Senate panel passes retirement correction bill

Senate panel passes retirement correction bill

ksaldarini@govexec.com

New legislation affecting thousands of federal employees who were placed in the wrong retirement system received the approval of a Senate committee last week.

On Tuesday, the Senate Governmental Affairs Committee unanimously passed the Federal Erroneous Retirement Coverage Corrections Act (S. 1232). The bill would give affected employees the choice of moving into the retirement plan they should have been in or staying in the plan their agencies erroneously placed them in.

"Through no fault of their own, many government workers and their families found themselves placed in the wrong retirement system. This bill provides them long-awaited relief," said Sen. Fred Thompson, R-Tenn., a co-sponsor of the bill.

The retirement snafu arose in the mid-1980s, during the transition from the old Civil Service Retirement System (CSRS) to the Federal Employees Retirement System (FERS). Confused agencies placed some employees in CSRS when they should have been in FERS and some in FERS when they should have been in CSRS. Today, agencies must immediately correct such errors when they are discovered.

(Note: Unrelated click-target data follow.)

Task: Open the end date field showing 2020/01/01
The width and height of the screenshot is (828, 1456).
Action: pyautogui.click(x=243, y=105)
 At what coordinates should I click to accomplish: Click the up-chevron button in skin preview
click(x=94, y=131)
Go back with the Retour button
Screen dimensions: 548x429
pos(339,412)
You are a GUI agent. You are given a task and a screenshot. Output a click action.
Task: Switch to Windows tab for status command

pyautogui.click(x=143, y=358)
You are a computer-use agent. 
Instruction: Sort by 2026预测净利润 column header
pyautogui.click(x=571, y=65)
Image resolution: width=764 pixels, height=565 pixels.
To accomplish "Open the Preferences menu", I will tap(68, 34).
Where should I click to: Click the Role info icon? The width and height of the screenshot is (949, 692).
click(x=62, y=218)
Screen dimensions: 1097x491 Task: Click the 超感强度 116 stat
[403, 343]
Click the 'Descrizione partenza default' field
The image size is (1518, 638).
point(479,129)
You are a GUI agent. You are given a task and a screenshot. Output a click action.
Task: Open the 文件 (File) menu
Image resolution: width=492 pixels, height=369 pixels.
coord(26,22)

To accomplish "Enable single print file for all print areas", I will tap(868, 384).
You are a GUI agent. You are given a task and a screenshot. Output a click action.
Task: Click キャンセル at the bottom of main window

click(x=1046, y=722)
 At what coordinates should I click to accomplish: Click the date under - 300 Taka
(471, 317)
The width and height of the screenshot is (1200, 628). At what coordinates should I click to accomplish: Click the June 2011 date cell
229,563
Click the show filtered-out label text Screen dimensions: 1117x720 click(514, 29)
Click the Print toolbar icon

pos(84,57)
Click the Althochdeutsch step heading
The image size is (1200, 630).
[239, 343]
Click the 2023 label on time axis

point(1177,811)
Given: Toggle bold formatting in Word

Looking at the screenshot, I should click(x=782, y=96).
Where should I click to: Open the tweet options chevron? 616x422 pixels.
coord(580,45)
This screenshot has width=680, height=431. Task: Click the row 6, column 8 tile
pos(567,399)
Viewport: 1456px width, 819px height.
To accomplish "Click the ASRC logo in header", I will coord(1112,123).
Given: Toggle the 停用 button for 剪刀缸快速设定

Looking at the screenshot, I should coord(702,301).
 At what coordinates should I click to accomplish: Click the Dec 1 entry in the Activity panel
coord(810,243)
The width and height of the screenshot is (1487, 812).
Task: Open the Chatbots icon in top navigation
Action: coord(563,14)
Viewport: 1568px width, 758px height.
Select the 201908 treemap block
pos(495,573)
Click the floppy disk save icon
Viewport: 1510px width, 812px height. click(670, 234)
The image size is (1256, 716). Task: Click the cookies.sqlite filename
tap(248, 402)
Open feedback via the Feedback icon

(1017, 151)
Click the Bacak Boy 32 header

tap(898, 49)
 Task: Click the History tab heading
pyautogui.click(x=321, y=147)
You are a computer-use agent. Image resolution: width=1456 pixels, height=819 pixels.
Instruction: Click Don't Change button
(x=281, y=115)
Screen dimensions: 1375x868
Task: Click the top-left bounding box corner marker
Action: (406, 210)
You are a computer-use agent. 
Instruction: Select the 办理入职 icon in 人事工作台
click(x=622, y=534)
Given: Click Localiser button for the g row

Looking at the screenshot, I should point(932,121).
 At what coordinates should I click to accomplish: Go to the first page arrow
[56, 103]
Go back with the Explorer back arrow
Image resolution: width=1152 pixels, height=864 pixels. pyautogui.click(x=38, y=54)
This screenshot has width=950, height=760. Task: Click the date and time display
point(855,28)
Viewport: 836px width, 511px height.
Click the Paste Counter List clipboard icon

Employees erroneously placed in CSRS have been hit hard. They face severely reduced retirement benefits because of the time lost when they could have been contributing to the Thrift Savings Plan.

The House passed a corrections bill, H.R. 416, in March. The House bill would "make whole" the employees, while the Senate bill would require employees who opt into FERS to make retroactive payments into their Thrift Savings Plan accounts. The Clinton administration backs the less expensive-and less generous-Senate version, while employees affected by the error tend to favor the House version.

The Senate committee also approved the Organ Donor Leave Act, S. 1334, which gives federal employees who serve as organ donors up to 30 days of paid leave. Current law provides only 7 days of paid leave to serve as either a bone marrow or organ donor.